Submitted to: BARC Poster Day
Publication Type: Abstract Only
Publication Acceptance Date: April 8, 1999
Publication Date: N/A
Technical Abstract: Cucumber mosaic virus (CMV), the type member of the genus Cucumovirus, belongs to the family Bromoviridae. CMV has a divided genome consisting of three positive stranded RNAs. While both RNAs 1 and 2 encode single proteins involved in viral replication, RNA 3 encodes two proteins essential for virus movement and encapsidation. Since CMV has the widest host range among the plant viruses, we initiated investigations into the development of CMV as a viral-based vector. A CMV strain (CMV-Ix) originally isolated from Ixora had previously been cloned and the transcripts generated therefrom had been shown to be infectious.

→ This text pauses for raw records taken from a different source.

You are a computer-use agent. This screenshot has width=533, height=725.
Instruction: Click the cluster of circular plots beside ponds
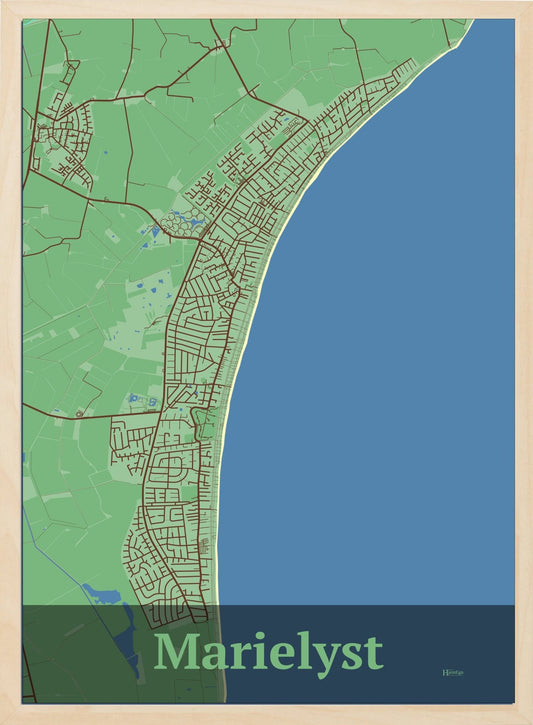(x=182, y=222)
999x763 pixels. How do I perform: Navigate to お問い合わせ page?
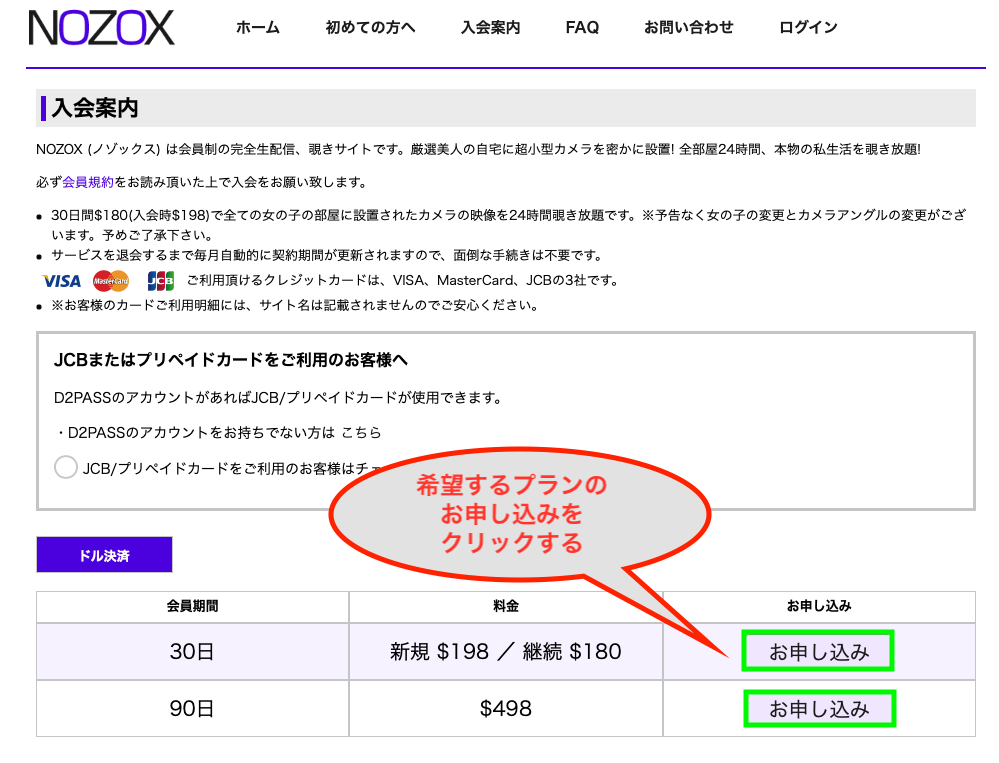pyautogui.click(x=688, y=28)
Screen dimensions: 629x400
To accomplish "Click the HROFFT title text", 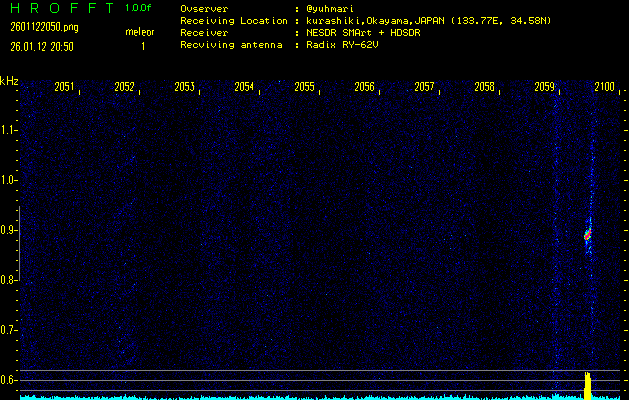I will pos(59,8).
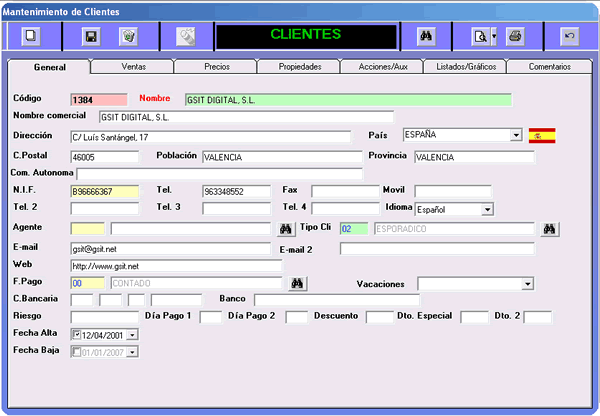Image resolution: width=600 pixels, height=416 pixels.
Task: Expand the País dropdown showing ESPAÑA
Action: (x=516, y=135)
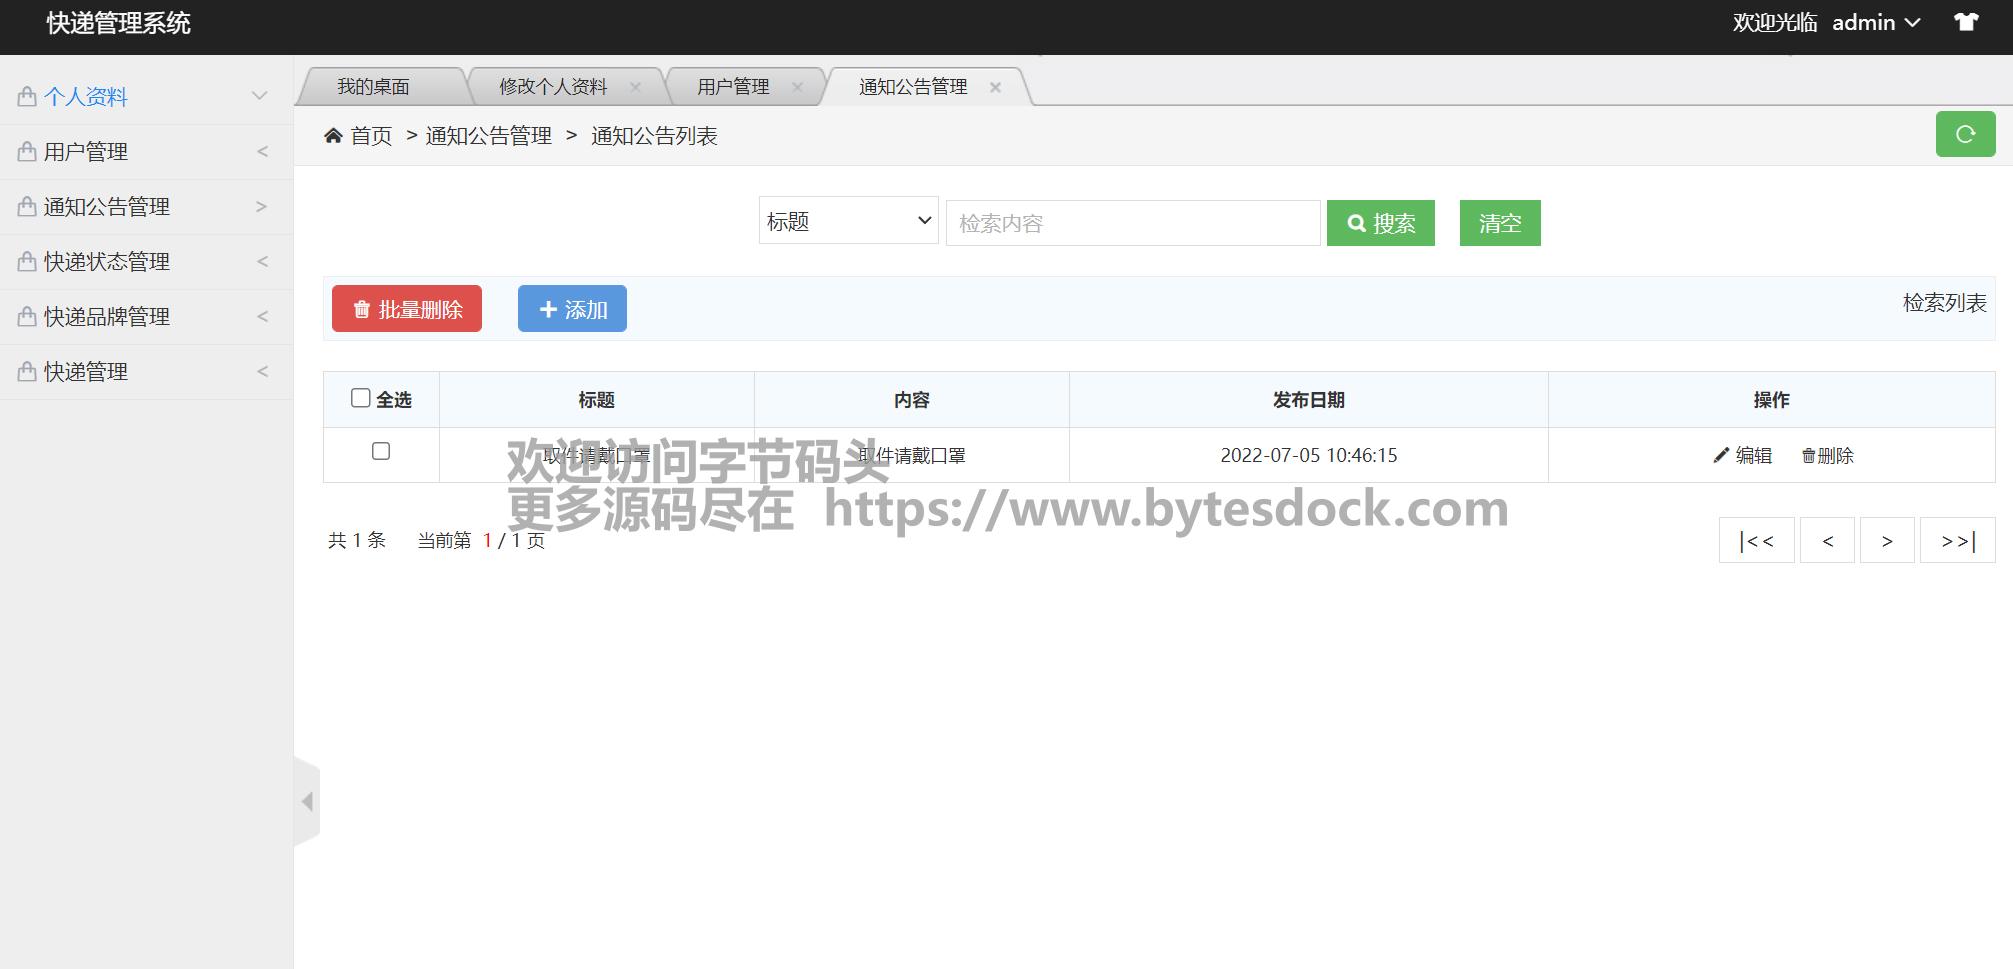Click the home icon in breadcrumb
Viewport: 2013px width, 969px height.
click(333, 136)
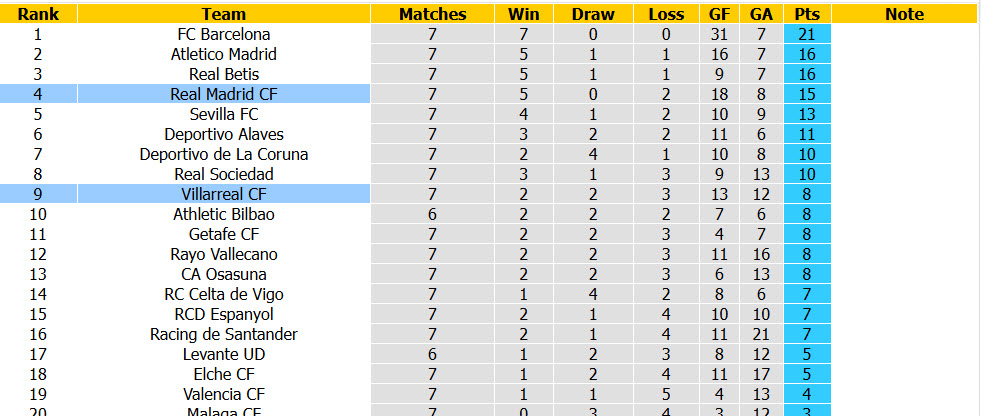Select the Win column header
The width and height of the screenshot is (981, 416).
(524, 14)
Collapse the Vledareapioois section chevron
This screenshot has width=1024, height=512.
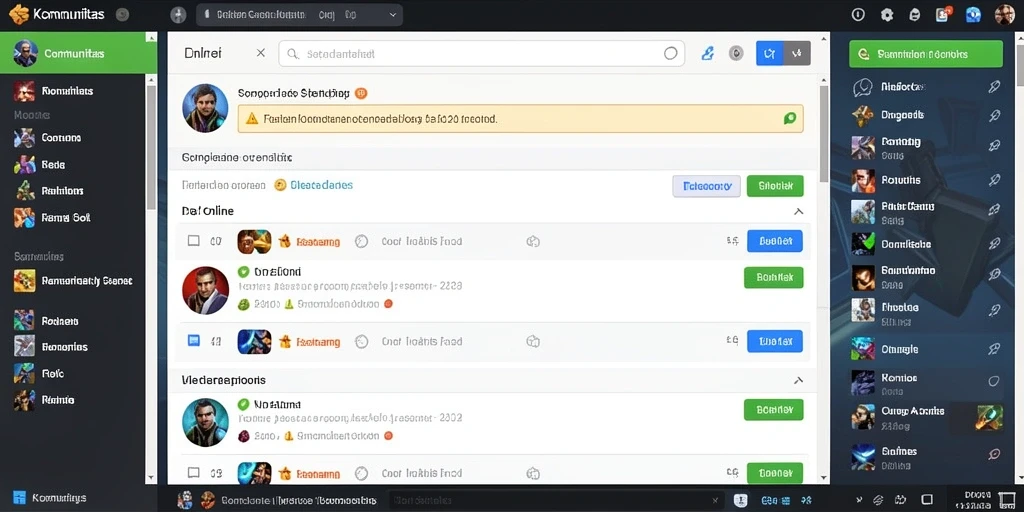point(798,380)
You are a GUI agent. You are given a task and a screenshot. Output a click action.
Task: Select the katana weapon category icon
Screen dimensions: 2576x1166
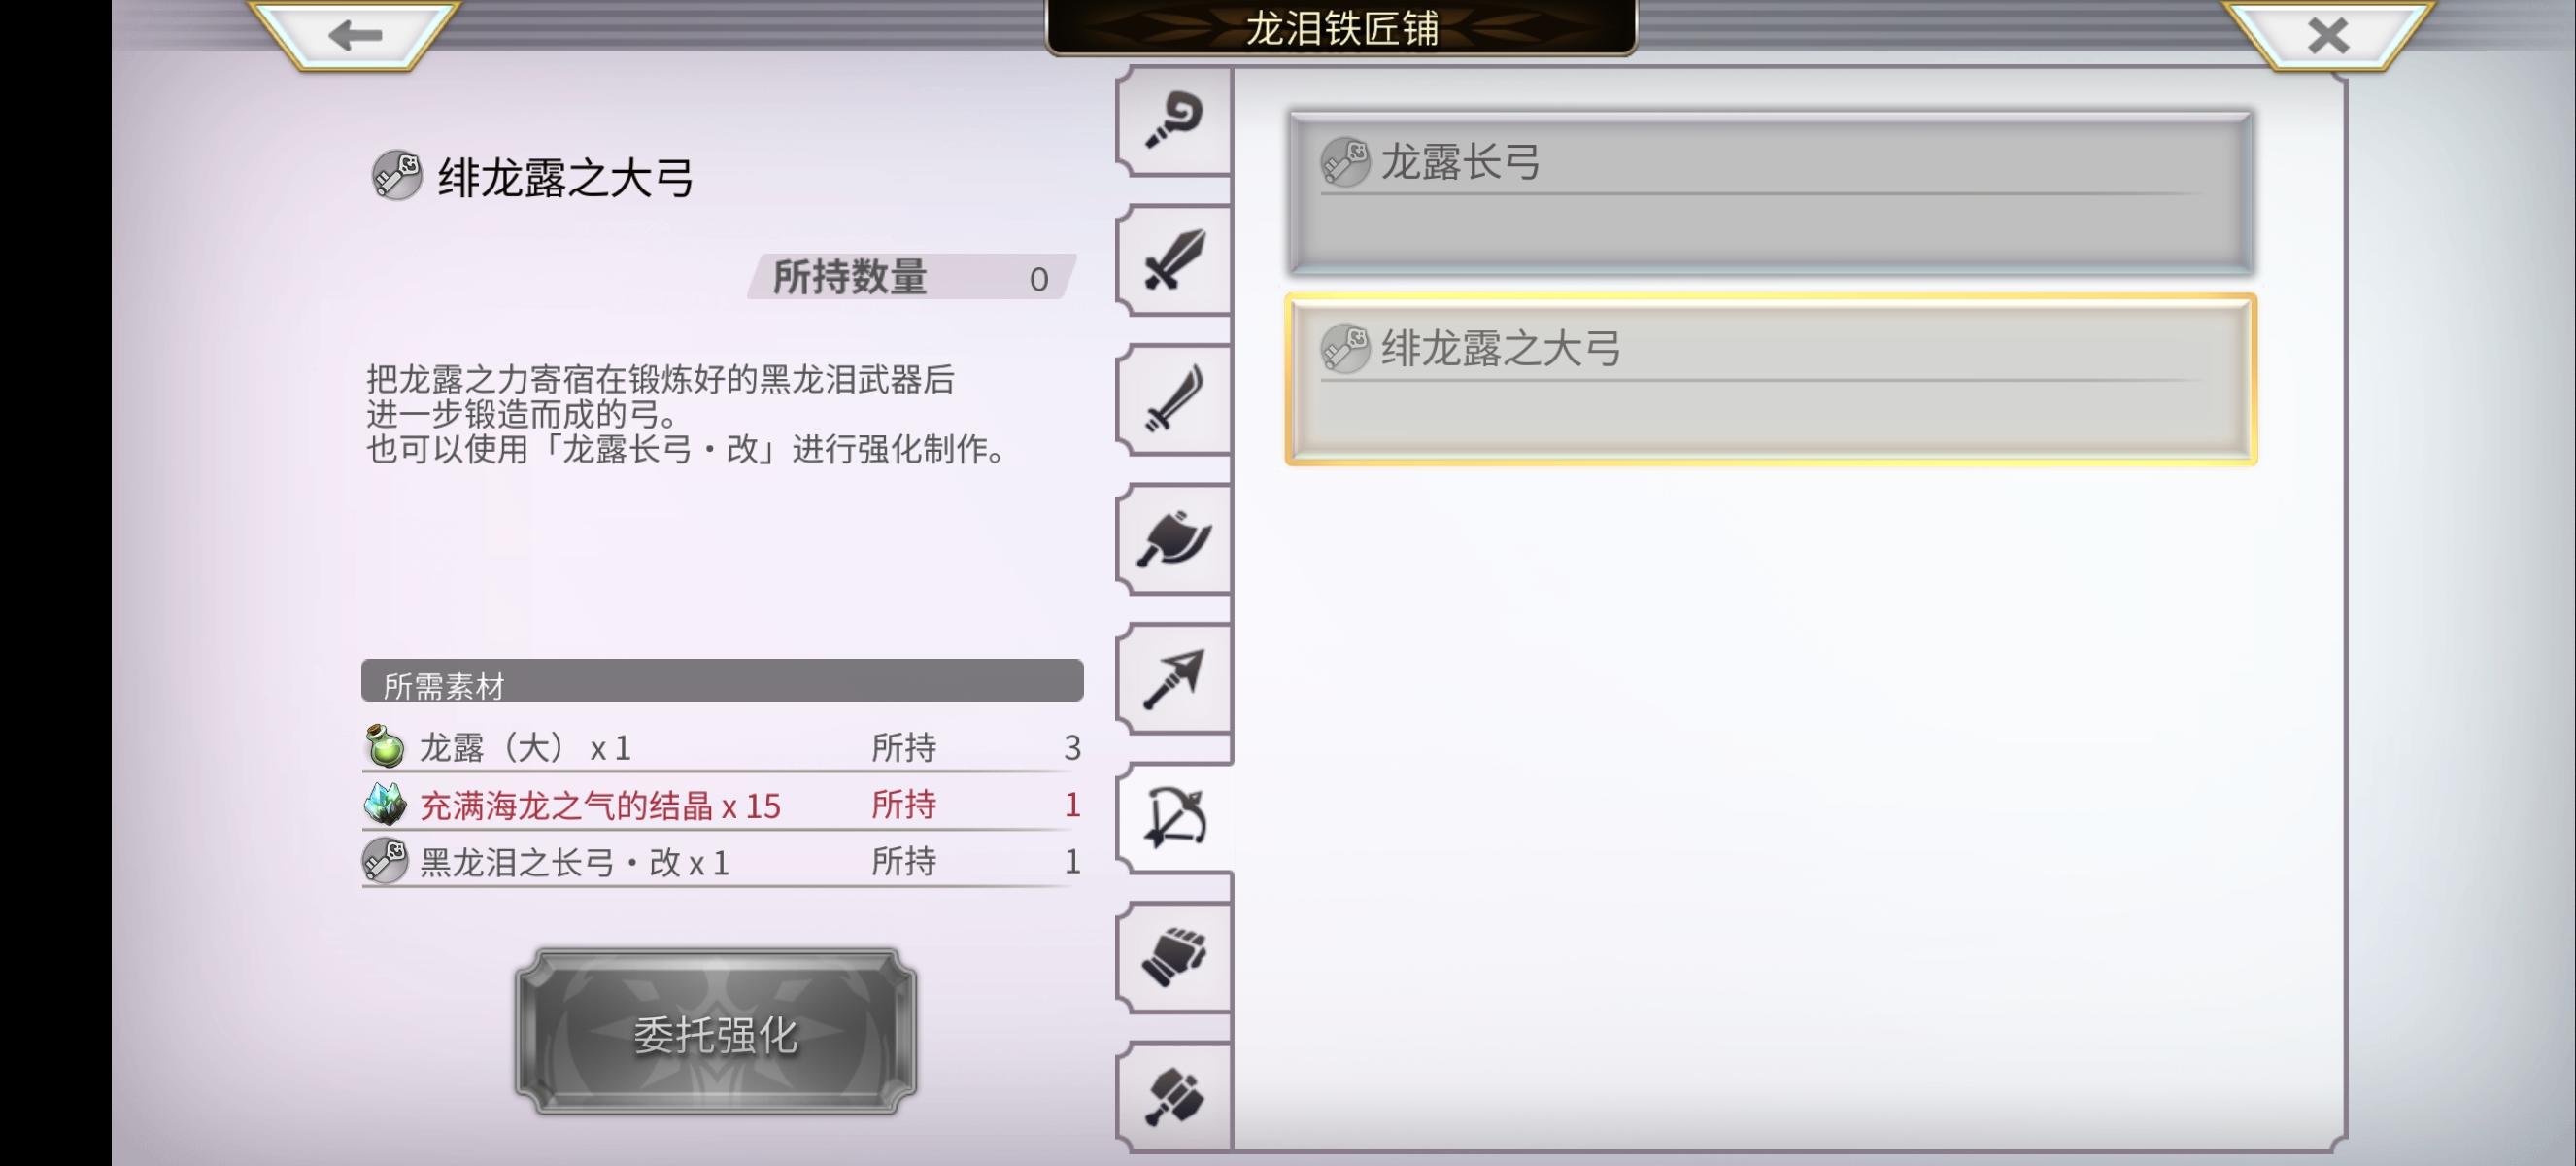pos(1174,399)
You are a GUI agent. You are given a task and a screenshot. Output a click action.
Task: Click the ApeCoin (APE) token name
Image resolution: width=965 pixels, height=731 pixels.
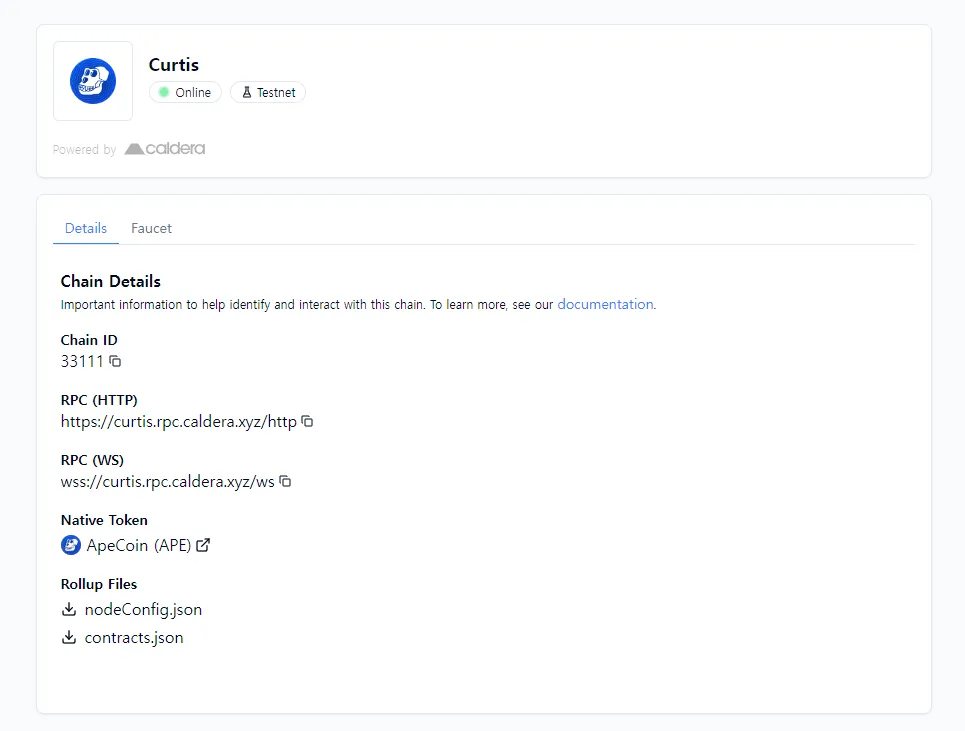[139, 546]
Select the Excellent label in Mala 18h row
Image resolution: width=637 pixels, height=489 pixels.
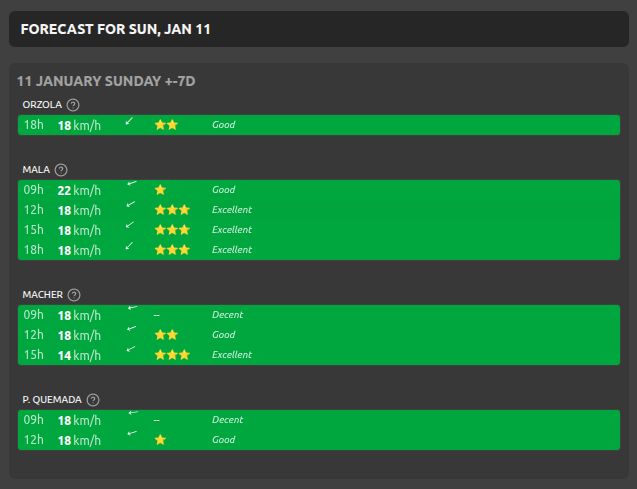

To transform CMV-Ix into a gene vector, genome component RNA 3 was split into two inter-dependent sub-components, RNA 3A and RNA 3B. In RNA 3A, the open reading frame of movement protein (MP) was replaced by a reporter gene green fluorescent protein (GFP). In RNA 3B, the coat protein (CP) gene was seliminated and a multiple cloning site (MCS) was created for foreign gene insertion. Each sub-component alone is defective and relies on its companion sub-component to restore full RNA 3 function. Preliminary results suggest that the engineered virus can move from cell to cell in the inoculated leaf and can enter the minor veins of the inoculated leaf. However, intermolecular recombination between RNA 3A and 3B occurred frequently, preventing efficient expression of foreign gene(s) in non-inoculated leaves. Modifications and further evaluations are being undertaken to improve the vector as a gene delivery system for the expression of foreign gene products and for epitope display and vaccine production.